◆ STATED EXERCISE
Pick out each line in the rows below that contains the string "computer", treating uppercase and lowercase letters as distinct.

# start of LISTED ENTRIES

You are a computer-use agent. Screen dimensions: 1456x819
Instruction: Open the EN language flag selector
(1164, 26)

# end of LISTED ENTRIES
# start of LISTED ENTRIES

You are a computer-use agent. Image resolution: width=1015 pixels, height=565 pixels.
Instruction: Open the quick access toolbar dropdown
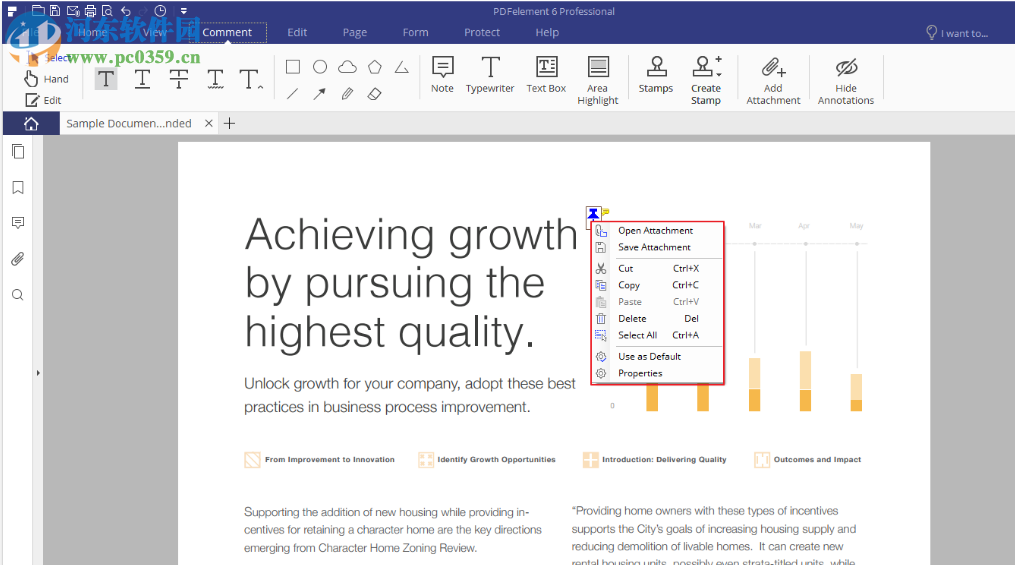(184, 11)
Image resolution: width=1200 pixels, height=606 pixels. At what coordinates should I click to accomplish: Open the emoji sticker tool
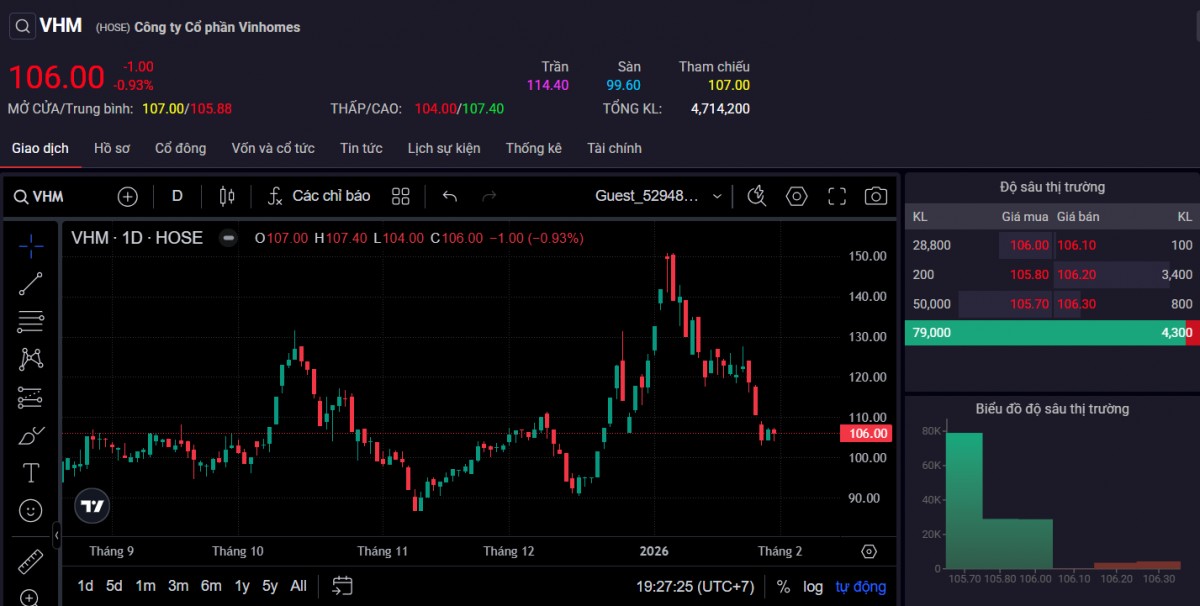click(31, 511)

# end of LISTED ENTRIES
# start of LISTED ENTRIES

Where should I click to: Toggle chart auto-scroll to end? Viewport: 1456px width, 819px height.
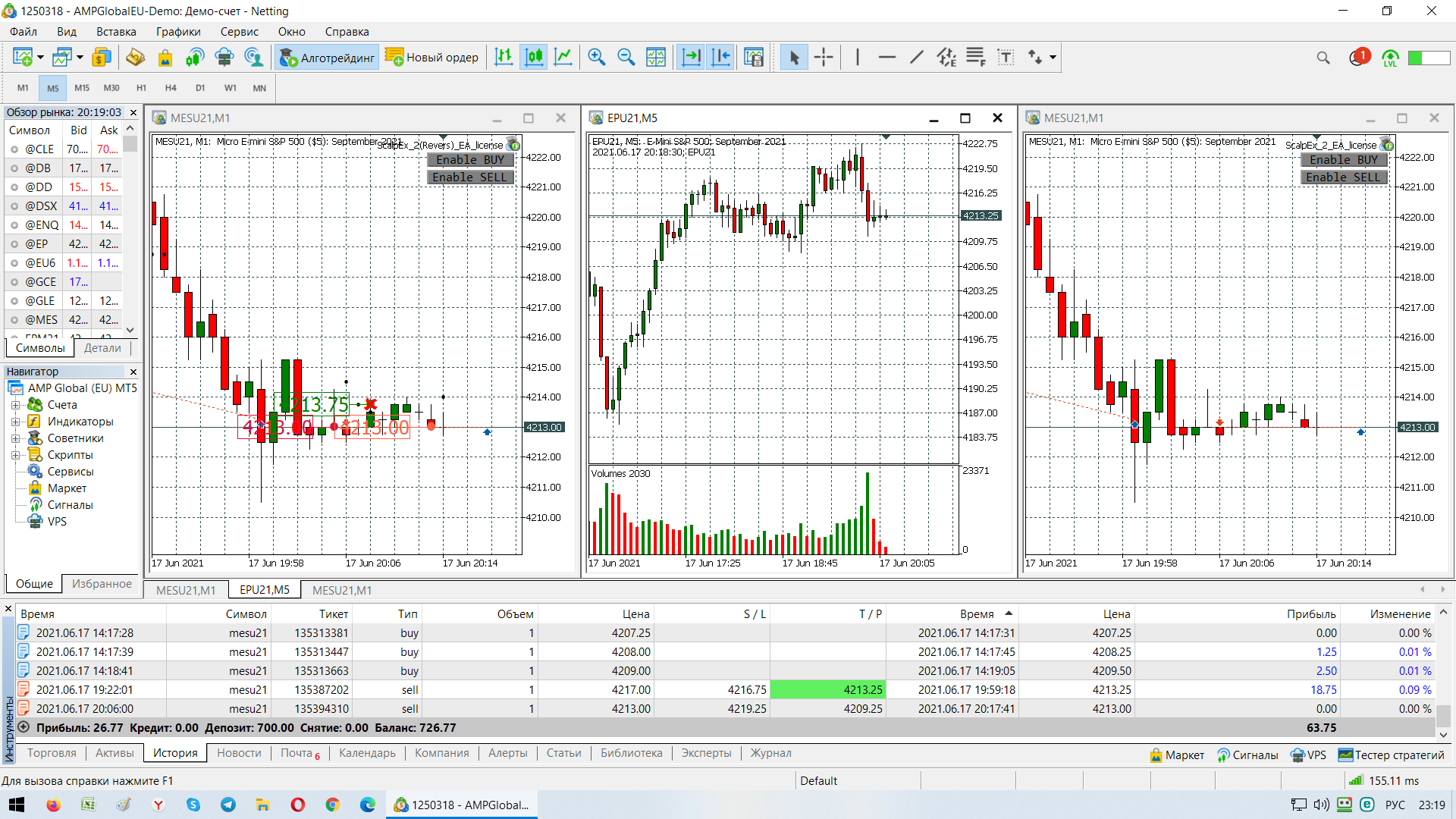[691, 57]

# end of LISTED ENTRIES

◆ ANSWER TO THIS PROBLEM
You are a computer-use agent. Screen dimensions: 1456x819
You are a computer-use agent. Image resolution: width=1015 pixels, height=565 pixels.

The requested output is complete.